* [The problem]:
Swap "Identify the location of" for "Find the position of" wherever it occurs in the lines below, and reproduce the lines with nothing else changed.

* [Dataset items]:
* Start *

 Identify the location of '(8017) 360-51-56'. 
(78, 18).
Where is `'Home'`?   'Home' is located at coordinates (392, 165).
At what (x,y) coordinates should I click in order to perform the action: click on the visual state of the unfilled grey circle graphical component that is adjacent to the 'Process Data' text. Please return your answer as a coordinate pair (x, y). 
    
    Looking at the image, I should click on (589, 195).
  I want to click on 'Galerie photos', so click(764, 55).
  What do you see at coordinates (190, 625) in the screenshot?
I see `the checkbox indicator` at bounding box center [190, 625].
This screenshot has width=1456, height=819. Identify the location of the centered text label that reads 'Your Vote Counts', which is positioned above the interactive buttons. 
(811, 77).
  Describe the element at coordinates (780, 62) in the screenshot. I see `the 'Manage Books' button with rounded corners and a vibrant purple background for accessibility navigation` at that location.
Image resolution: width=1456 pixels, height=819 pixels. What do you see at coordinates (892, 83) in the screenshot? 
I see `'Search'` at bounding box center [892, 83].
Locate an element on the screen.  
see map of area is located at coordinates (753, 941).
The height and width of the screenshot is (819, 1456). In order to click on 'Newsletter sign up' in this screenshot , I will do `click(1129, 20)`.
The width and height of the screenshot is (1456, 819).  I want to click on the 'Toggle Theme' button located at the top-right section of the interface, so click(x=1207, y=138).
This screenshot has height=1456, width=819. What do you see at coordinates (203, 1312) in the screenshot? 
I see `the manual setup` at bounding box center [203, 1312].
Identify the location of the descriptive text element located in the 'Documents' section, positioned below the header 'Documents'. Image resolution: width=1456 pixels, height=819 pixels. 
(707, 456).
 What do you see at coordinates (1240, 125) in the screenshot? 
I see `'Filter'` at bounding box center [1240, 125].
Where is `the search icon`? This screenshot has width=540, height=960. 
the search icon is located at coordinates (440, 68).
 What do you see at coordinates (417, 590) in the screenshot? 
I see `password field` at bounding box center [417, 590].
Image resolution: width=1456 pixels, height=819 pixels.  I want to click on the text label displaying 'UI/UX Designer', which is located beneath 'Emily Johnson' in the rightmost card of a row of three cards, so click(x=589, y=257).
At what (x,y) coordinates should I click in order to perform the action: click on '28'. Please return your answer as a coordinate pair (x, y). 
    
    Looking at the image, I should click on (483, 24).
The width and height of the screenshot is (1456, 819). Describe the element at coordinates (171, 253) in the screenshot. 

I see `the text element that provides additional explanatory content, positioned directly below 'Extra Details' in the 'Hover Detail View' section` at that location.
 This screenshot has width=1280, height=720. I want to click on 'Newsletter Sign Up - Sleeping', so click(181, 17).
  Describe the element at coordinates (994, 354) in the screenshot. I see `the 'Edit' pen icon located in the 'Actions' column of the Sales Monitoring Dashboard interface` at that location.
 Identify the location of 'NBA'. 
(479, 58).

* End *

* [Finished exercise]:
 Find the position of '(8017) 360-51-56'. 
(78, 18).
Where is `'Home'`?   'Home' is located at coordinates (392, 165).
At what (x,y) coordinates should I click in order to perform the action: click on the visual state of the unfilled grey circle graphical component that is adjacent to the 'Process Data' text. Please return your answer as a coordinate pair (x, y). 
    
    Looking at the image, I should click on (589, 195).
  I want to click on 'Galerie photos', so click(764, 55).
  What do you see at coordinates (190, 625) in the screenshot?
I see `the checkbox indicator` at bounding box center [190, 625].
This screenshot has width=1456, height=819. Find the position of the centered text label that reads 'Your Vote Counts', which is positioned above the interactive buttons. 
(811, 77).
  Describe the element at coordinates (780, 62) in the screenshot. I see `the 'Manage Books' button with rounded corners and a vibrant purple background for accessibility navigation` at that location.
Image resolution: width=1456 pixels, height=819 pixels. What do you see at coordinates (892, 83) in the screenshot? 
I see `'Search'` at bounding box center [892, 83].
Locate an element on the screen.  
see map of area is located at coordinates (753, 941).
The height and width of the screenshot is (819, 1456). In order to click on 'Newsletter sign up' in this screenshot , I will do `click(1129, 20)`.
The width and height of the screenshot is (1456, 819).  I want to click on the 'Toggle Theme' button located at the top-right section of the interface, so click(x=1207, y=138).
This screenshot has height=1456, width=819. What do you see at coordinates (203, 1312) in the screenshot? 
I see `the manual setup` at bounding box center [203, 1312].
Find the position of the descriptive text element located in the 'Documents' section, positioned below the header 'Documents'. Image resolution: width=1456 pixels, height=819 pixels. 
(707, 456).
 What do you see at coordinates (1240, 125) in the screenshot? 
I see `'Filter'` at bounding box center [1240, 125].
Where is `the search icon`? This screenshot has width=540, height=960. 
the search icon is located at coordinates (440, 68).
 What do you see at coordinates (417, 590) in the screenshot? 
I see `password field` at bounding box center [417, 590].
Image resolution: width=1456 pixels, height=819 pixels.  I want to click on the text label displaying 'UI/UX Designer', which is located beneath 'Emily Johnson' in the rightmost card of a row of three cards, so click(x=589, y=257).
At what (x,y) coordinates should I click in order to perform the action: click on '28'. Please return your answer as a coordinate pair (x, y). 
    
    Looking at the image, I should click on (483, 24).
The width and height of the screenshot is (1456, 819). Describe the element at coordinates (171, 253) in the screenshot. 

I see `the text element that provides additional explanatory content, positioned directly below 'Extra Details' in the 'Hover Detail View' section` at that location.
 This screenshot has width=1280, height=720. I want to click on 'Newsletter Sign Up - Sleeping', so click(181, 17).
  Describe the element at coordinates (994, 354) in the screenshot. I see `the 'Edit' pen icon located in the 'Actions' column of the Sales Monitoring Dashboard interface` at that location.
 Find the position of 'NBA'. 
(479, 58).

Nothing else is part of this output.